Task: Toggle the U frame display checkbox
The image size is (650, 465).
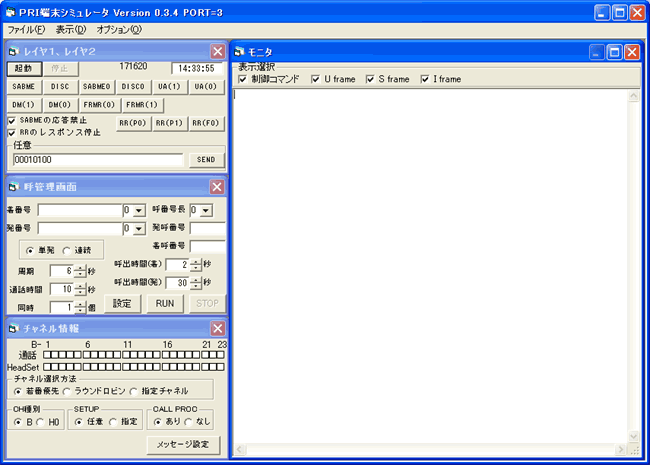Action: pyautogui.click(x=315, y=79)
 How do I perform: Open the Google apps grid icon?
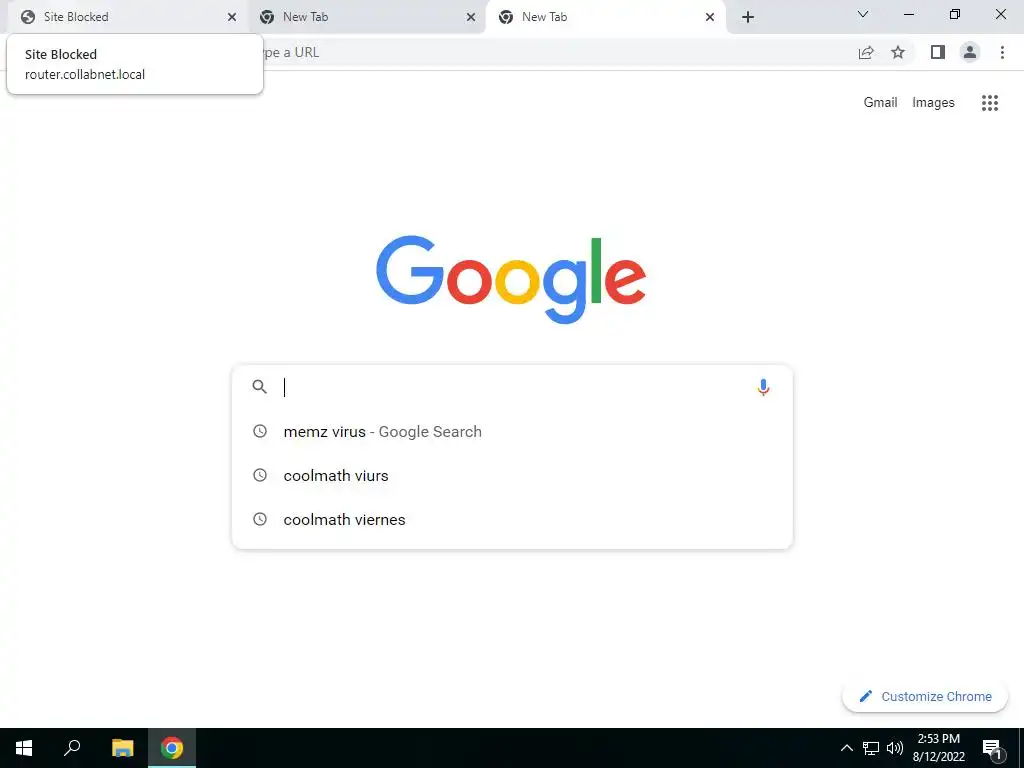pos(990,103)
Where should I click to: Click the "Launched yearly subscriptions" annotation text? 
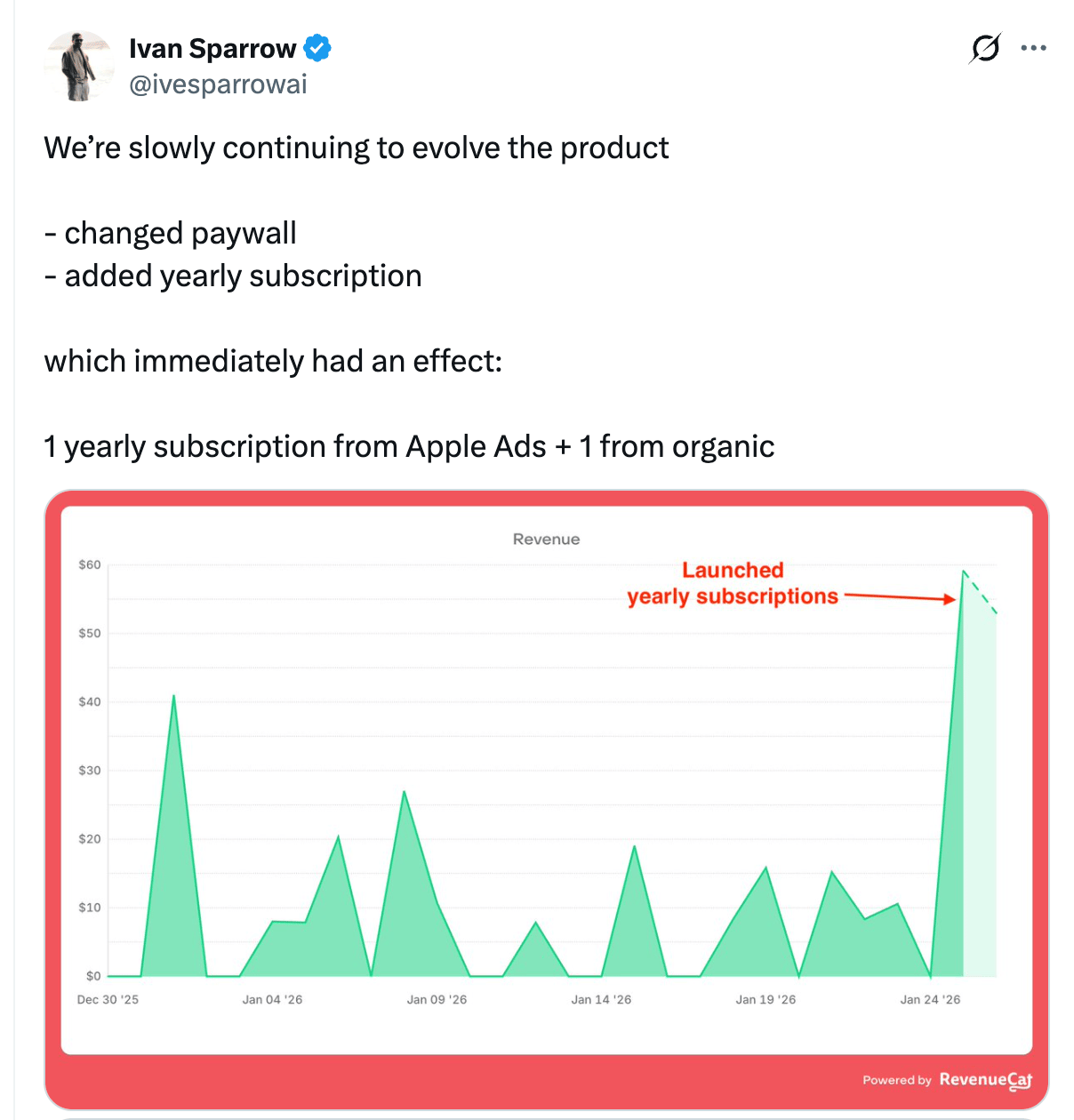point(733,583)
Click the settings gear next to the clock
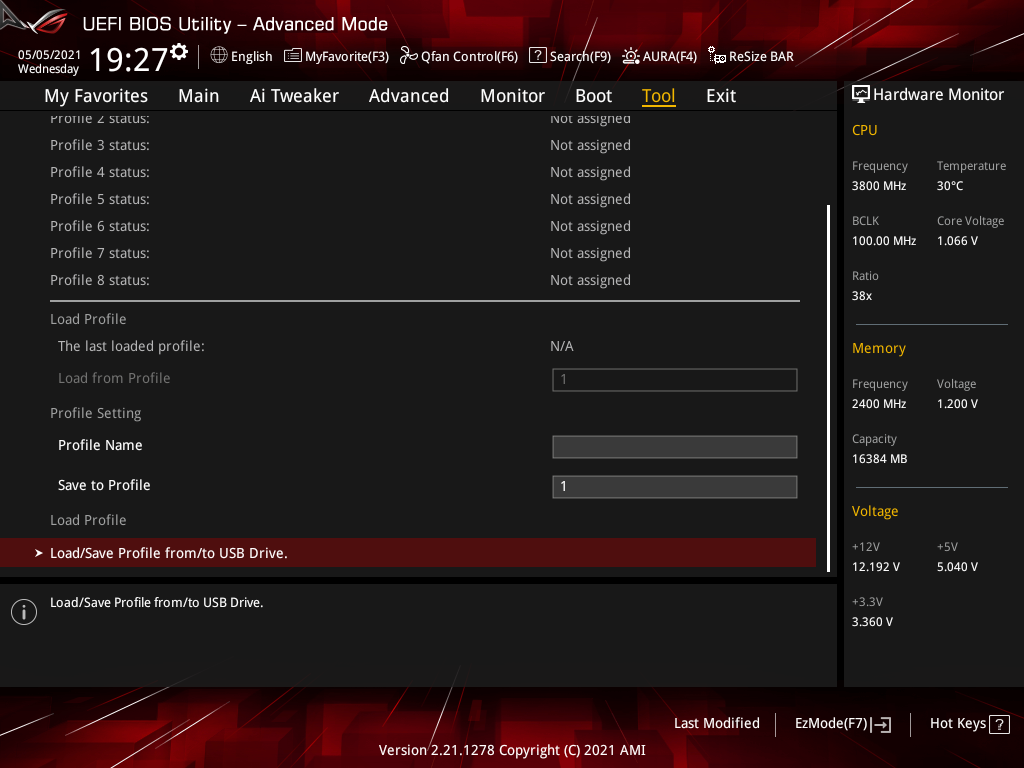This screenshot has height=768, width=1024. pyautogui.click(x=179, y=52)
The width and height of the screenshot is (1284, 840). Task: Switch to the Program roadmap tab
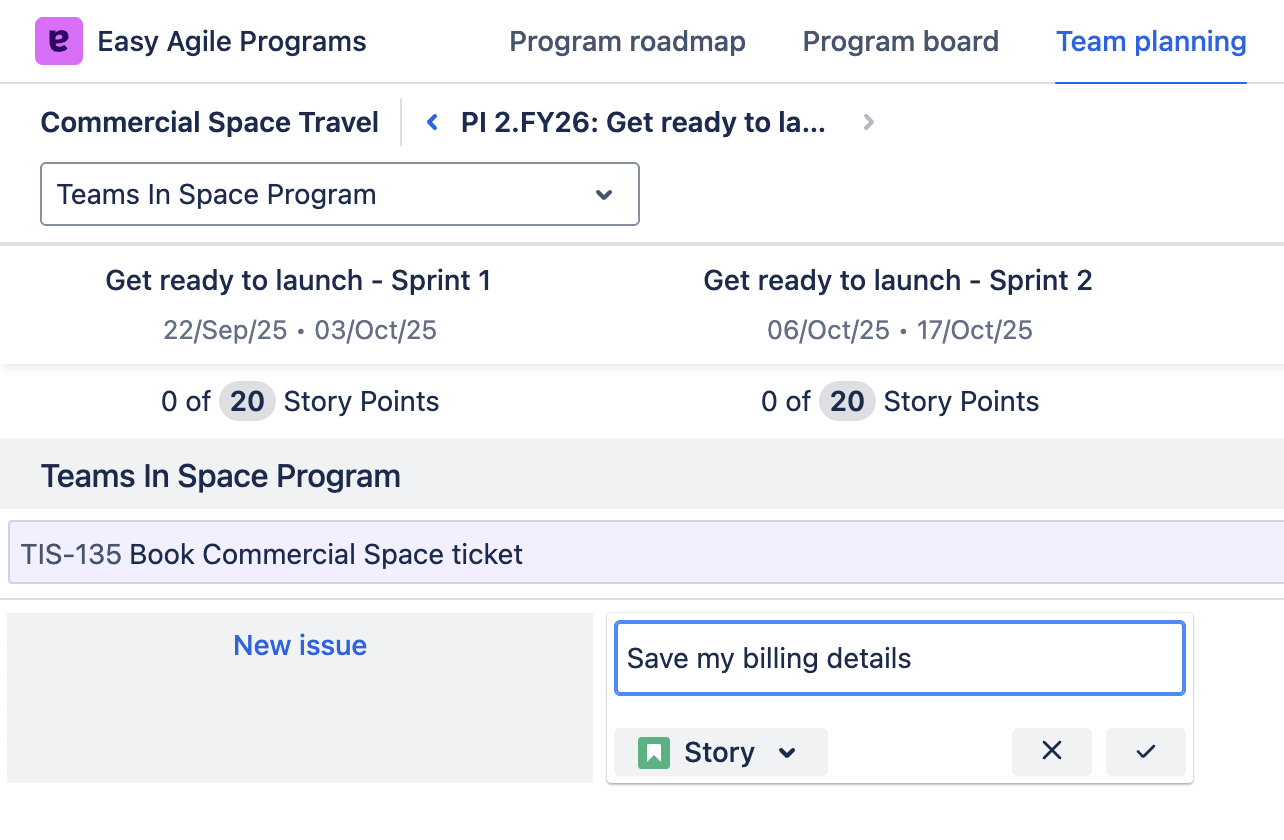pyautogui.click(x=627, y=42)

BRIEF → Pictures are to be dropped, and the lines from the line with "The width and" through the end of the material above are to be reproduced exactly.

SOLUTION FOR THIS TASK →
The width and height of the screenshot is (1284, 840). Task: Switch to the Program roadmap tab
pyautogui.click(x=627, y=42)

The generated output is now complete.